Copy every one of the rows below, word for word.

### INPUT DATA
## begin

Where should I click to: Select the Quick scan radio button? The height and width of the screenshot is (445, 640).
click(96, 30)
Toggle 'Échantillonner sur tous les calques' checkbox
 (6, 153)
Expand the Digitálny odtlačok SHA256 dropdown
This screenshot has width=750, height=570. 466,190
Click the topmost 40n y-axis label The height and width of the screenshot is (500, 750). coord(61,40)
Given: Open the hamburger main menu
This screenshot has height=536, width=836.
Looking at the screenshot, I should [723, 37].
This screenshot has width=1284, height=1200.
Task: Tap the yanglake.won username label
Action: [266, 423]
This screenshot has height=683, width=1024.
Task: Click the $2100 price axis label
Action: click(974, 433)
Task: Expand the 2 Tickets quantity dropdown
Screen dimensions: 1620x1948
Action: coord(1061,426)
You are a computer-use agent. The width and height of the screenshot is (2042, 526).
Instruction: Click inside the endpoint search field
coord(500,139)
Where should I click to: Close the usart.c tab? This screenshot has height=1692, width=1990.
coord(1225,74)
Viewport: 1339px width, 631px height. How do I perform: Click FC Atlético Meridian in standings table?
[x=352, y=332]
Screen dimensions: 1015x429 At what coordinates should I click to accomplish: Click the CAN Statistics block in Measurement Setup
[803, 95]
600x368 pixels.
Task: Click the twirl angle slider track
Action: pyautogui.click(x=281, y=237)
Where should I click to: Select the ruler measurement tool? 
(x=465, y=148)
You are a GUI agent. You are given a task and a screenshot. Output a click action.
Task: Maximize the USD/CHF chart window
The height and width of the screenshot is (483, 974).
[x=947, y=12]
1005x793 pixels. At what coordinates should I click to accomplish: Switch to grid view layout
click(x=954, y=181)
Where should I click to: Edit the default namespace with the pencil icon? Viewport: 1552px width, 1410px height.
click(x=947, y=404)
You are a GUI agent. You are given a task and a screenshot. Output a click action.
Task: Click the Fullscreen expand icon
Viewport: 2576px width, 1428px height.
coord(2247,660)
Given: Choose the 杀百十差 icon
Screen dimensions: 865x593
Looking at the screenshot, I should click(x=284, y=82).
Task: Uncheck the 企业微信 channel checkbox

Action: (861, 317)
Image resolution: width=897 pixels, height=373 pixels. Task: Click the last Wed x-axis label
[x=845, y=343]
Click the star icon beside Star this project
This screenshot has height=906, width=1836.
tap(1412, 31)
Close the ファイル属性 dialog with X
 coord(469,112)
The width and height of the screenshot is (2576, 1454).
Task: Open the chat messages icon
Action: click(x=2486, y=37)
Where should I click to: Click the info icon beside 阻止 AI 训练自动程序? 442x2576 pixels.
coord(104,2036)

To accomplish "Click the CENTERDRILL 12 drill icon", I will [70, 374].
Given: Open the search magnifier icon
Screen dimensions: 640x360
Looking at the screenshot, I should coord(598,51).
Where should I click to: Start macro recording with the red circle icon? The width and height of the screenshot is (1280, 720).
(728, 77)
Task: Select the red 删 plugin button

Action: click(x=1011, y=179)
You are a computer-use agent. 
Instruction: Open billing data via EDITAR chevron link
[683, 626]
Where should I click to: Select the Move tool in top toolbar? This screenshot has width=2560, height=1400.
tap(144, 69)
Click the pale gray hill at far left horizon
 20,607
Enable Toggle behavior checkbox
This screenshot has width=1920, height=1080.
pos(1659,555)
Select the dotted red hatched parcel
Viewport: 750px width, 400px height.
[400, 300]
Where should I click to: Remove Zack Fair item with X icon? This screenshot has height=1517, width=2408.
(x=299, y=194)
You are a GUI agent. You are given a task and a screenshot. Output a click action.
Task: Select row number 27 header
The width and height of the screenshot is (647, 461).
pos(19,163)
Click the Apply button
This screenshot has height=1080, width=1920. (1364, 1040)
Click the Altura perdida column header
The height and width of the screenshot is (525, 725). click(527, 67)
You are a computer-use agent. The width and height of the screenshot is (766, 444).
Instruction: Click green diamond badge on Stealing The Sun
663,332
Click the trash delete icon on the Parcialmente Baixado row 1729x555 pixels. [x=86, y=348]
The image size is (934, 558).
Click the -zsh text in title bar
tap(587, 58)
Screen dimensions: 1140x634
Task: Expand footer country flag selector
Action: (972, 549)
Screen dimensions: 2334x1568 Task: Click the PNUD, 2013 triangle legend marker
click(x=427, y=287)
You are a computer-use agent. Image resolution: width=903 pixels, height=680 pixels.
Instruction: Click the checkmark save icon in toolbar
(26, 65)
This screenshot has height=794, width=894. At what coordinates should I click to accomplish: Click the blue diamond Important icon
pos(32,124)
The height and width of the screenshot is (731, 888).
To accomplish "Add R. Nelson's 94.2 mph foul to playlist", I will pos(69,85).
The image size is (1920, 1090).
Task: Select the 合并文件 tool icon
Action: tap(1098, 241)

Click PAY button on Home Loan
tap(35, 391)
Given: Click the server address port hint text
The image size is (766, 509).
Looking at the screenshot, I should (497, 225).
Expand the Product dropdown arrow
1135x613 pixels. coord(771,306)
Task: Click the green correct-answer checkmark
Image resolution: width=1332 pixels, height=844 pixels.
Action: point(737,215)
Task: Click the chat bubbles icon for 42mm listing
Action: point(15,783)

## end

### RESULT FOR THIS TASK
Where should I click to: Select the Quick scan radio button? The height and width of the screenshot is (445, 640).
click(96, 30)
Toggle 'Échantillonner sur tous les calques' checkbox
 (6, 153)
Expand the Digitálny odtlačok SHA256 dropdown
This screenshot has width=750, height=570. 466,190
Click the topmost 40n y-axis label The height and width of the screenshot is (500, 750). coord(61,40)
Given: Open the hamburger main menu
This screenshot has height=536, width=836.
Looking at the screenshot, I should [723, 37].
This screenshot has width=1284, height=1200.
Task: Tap the yanglake.won username label
Action: [266, 423]
This screenshot has height=683, width=1024.
Task: Click the $2100 price axis label
Action: click(974, 433)
Task: Expand the 2 Tickets quantity dropdown
Screen dimensions: 1620x1948
Action: coord(1061,426)
You are a computer-use agent. The width and height of the screenshot is (2042, 526).
Instruction: Click inside the endpoint search field
coord(500,139)
Where should I click to: Close the usart.c tab? This screenshot has height=1692, width=1990.
coord(1225,74)
Viewport: 1339px width, 631px height. How do I perform: Click FC Atlético Meridian in standings table?
[x=352, y=332]
Screen dimensions: 1015x429 At what coordinates should I click to accomplish: Click the CAN Statistics block in Measurement Setup
[803, 95]
600x368 pixels.
Task: Click the twirl angle slider track
Action: pyautogui.click(x=281, y=237)
Where should I click to: Select the ruler measurement tool? 
(x=465, y=148)
You are a GUI agent. You are given a task and a screenshot. Output a click action.
Task: Maximize the USD/CHF chart window
The height and width of the screenshot is (483, 974).
[x=947, y=12]
1005x793 pixels. At what coordinates should I click to accomplish: Switch to grid view layout
click(x=954, y=181)
Where should I click to: Edit the default namespace with the pencil icon? Viewport: 1552px width, 1410px height.
click(x=947, y=404)
You are a GUI agent. You are given a task and a screenshot. Output a click action.
Task: Click the Fullscreen expand icon
Viewport: 2576px width, 1428px height.
coord(2247,660)
Given: Choose the 杀百十差 icon
Screen dimensions: 865x593
Looking at the screenshot, I should click(x=284, y=82).
Task: Uncheck the 企业微信 channel checkbox

Action: (861, 317)
Image resolution: width=897 pixels, height=373 pixels. Task: Click the last Wed x-axis label
[x=845, y=343]
Click the star icon beside Star this project
This screenshot has height=906, width=1836.
tap(1412, 31)
Close the ファイル属性 dialog with X
 coord(469,112)
The width and height of the screenshot is (2576, 1454).
Task: Open the chat messages icon
Action: click(x=2486, y=37)
Where should I click to: Click the info icon beside 阻止 AI 训练自动程序? 442x2576 pixels.
coord(104,2036)

To accomplish "Click the CENTERDRILL 12 drill icon", I will [70, 374].
Given: Open the search magnifier icon
Screen dimensions: 640x360
Looking at the screenshot, I should coord(598,51).
Where should I click to: Start macro recording with the red circle icon? The width and height of the screenshot is (1280, 720).
(728, 77)
Task: Select the red 删 plugin button

Action: click(x=1011, y=179)
You are a computer-use agent. 
Instruction: Open billing data via EDITAR chevron link
[683, 626]
Where should I click to: Select the Move tool in top toolbar? This screenshot has width=2560, height=1400.
tap(144, 69)
Click the pale gray hill at far left horizon
 20,607
Enable Toggle behavior checkbox
This screenshot has width=1920, height=1080.
pos(1659,555)
Select the dotted red hatched parcel
Viewport: 750px width, 400px height.
[400, 300]
Where should I click to: Remove Zack Fair item with X icon? This screenshot has height=1517, width=2408.
(x=299, y=194)
You are a GUI agent. You are given a task and a screenshot. Output a click action.
Task: Select row number 27 header
The width and height of the screenshot is (647, 461).
pos(19,163)
Click the Apply button
This screenshot has height=1080, width=1920. (1364, 1040)
Click the Altura perdida column header
The height and width of the screenshot is (525, 725). click(527, 67)
You are a computer-use agent. The width and height of the screenshot is (766, 444).
Instruction: Click green diamond badge on Stealing The Sun
663,332
Click the trash delete icon on the Parcialmente Baixado row 1729x555 pixels. [x=86, y=348]
The image size is (934, 558).
Click the -zsh text in title bar
tap(587, 58)
Screen dimensions: 1140x634
Task: Expand footer country flag selector
Action: (972, 549)
Screen dimensions: 2334x1568 Task: Click the PNUD, 2013 triangle legend marker
click(x=427, y=287)
You are a computer-use agent. Image resolution: width=903 pixels, height=680 pixels.
Instruction: Click the checkmark save icon in toolbar
(26, 65)
This screenshot has height=794, width=894. At what coordinates should I click to accomplish: Click the blue diamond Important icon
pos(32,124)
The height and width of the screenshot is (731, 888).
To accomplish "Add R. Nelson's 94.2 mph foul to playlist", I will pos(69,85).
The image size is (1920, 1090).
Task: Select the 合并文件 tool icon
Action: tap(1098, 241)

Click PAY button on Home Loan
tap(35, 391)
Given: Click the server address port hint text
The image size is (766, 509).
Looking at the screenshot, I should (497, 225).
Expand the Product dropdown arrow
1135x613 pixels. coord(771,306)
Task: Click the green correct-answer checkmark
Image resolution: width=1332 pixels, height=844 pixels.
Action: point(737,215)
Task: Click the chat bubbles icon for 42mm listing
Action: point(15,783)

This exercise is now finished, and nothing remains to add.